* **Exercise directions**
Rescale the coordinates in the answers of all the items below by 1.8, rounding each result to the nearest whole number with halves going up. Repeat every line, keep the requests unchanged, and omit the pictures.

* **Records to use**
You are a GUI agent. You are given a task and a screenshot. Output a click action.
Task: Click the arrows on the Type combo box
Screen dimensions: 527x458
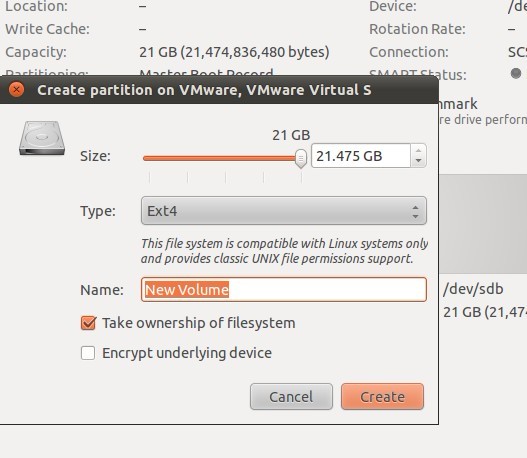[x=416, y=212]
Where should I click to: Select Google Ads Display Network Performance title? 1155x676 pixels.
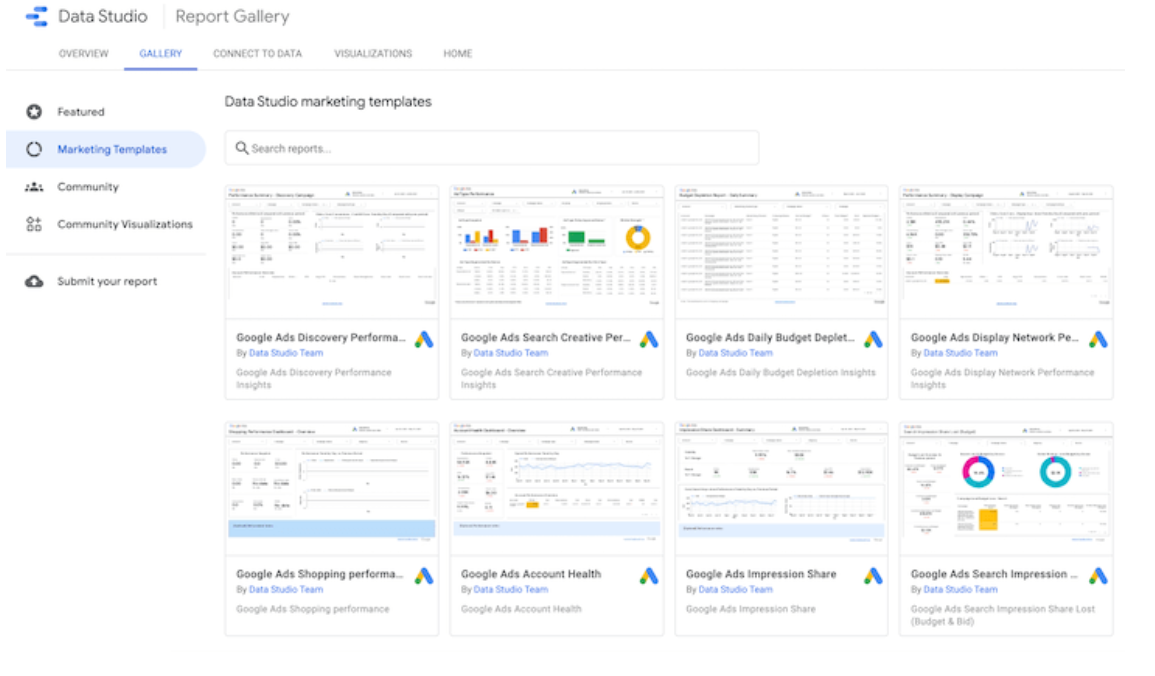coord(994,338)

* **Output below**
You are a GUI agent. You are given a task and a screenshot. Output a click action.
Task: Click the arrows on the Type combo box
Screen dimensions: 527x458
[x=749, y=382]
Where should I click to: Select Google Ads Display Network Performance title? 1155x676 pixels.
coord(1789,608)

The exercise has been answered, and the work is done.